* REQUIRED TASK
Put every line of the items below into a numbered list, leaving out any blank lines.

* MATERIAL FOR THIS EXERCISE
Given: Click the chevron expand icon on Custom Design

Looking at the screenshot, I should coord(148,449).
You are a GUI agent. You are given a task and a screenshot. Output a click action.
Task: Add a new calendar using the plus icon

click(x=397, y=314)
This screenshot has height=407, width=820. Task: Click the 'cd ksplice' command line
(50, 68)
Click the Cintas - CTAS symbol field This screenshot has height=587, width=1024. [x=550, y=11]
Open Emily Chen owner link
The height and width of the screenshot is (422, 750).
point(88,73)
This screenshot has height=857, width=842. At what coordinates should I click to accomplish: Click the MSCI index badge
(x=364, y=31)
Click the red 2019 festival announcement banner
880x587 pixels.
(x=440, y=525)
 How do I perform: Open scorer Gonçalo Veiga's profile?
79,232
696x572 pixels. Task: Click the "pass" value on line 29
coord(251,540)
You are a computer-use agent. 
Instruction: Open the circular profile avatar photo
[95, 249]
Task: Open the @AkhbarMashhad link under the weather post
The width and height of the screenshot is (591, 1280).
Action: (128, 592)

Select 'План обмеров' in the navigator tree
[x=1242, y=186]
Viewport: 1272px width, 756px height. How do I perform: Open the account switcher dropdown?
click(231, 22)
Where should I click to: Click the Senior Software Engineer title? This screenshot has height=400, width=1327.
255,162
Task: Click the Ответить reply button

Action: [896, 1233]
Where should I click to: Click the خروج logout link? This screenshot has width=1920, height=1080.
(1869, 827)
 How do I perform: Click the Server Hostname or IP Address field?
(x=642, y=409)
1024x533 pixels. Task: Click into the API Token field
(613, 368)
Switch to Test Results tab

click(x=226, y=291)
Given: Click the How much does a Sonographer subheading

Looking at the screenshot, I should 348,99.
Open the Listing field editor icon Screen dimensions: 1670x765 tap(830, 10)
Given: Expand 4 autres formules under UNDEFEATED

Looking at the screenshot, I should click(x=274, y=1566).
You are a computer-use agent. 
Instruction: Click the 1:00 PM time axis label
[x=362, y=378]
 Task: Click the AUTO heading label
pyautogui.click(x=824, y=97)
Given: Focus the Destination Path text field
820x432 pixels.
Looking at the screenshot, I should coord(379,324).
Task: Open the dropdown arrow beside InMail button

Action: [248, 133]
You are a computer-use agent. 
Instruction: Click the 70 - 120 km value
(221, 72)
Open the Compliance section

* EXERCISE SOLUTION
1. Given: Click the chevron expand icon on Custom Design
2. Looking at the screenshot, I should coord(148,449).
3. You are a GUI agent. You are given a task and a screenshot. Output a click action.
4. Task: Add a new calendar using the plus icon
5. click(x=397, y=314)
6. This screenshot has height=407, width=820. Task: Click the 'cd ksplice' command line
7. (50, 68)
8. Click the Cintas - CTAS symbol field This screenshot has height=587, width=1024. [x=550, y=11]
9. Open Emily Chen owner link
10. The height and width of the screenshot is (422, 750).
11. point(88,73)
12. This screenshot has height=857, width=842. At what coordinates should I click to accomplish: Click the MSCI index badge
13. (x=364, y=31)
14. Click the red 2019 festival announcement banner
15. 880x587 pixels.
16. (x=440, y=525)
17.  How do I perform: Open scorer Gonçalo Veiga's profile?
18. 79,232
19. 696x572 pixels. Task: Click the "pass" value on line 29
20. coord(251,540)
21. You are a computer-use agent. 
22. Instruction: Open the circular profile avatar photo
23. [95, 249]
24. Task: Open the @AkhbarMashhad link under the weather post
25. The width and height of the screenshot is (591, 1280).
26. Action: (128, 592)
27. Select 'План обмеров' in the navigator tree
28. [x=1242, y=186]
29. Viewport: 1272px width, 756px height. How do I perform: Open the account switcher dropdown?
30. click(231, 22)
31. Where should I click to: Click the Senior Software Engineer title? This screenshot has height=400, width=1327.
32. 255,162
33. Task: Click the Ответить reply button
34. Action: [896, 1233]
35. Where should I click to: Click the خروج logout link? This screenshot has width=1920, height=1080.
36. (1869, 827)
37.  How do I perform: Click the Server Hostname or IP Address field?
38. (x=642, y=409)
39. 1024x533 pixels. Task: Click into the API Token field
40. (613, 368)
41. Switch to Test Results tab
42. click(x=226, y=291)
43. Given: Click the How much does a Sonographer subheading
44. Looking at the screenshot, I should 348,99.
45. Open the Listing field editor icon Screen dimensions: 1670x765 tap(830, 10)
46. Given: Expand 4 autres formules under UNDEFEATED
47. Looking at the screenshot, I should click(x=274, y=1566).
48. You are a computer-use agent. 
49. Instruction: Click the 1:00 PM time axis label
50. [x=362, y=378]
51.  Task: Click the AUTO heading label
52. pyautogui.click(x=824, y=97)
53. Given: Focus the Destination Path text field
54. 820x432 pixels.
55. Looking at the screenshot, I should coord(379,324).
56. Task: Open the dropdown arrow beside InMail button
57. Action: [248, 133]
58. You are a computer-use agent. 
59. Instruction: Click the 70 - 120 km value
60. (221, 72)
61. Open the Compliance section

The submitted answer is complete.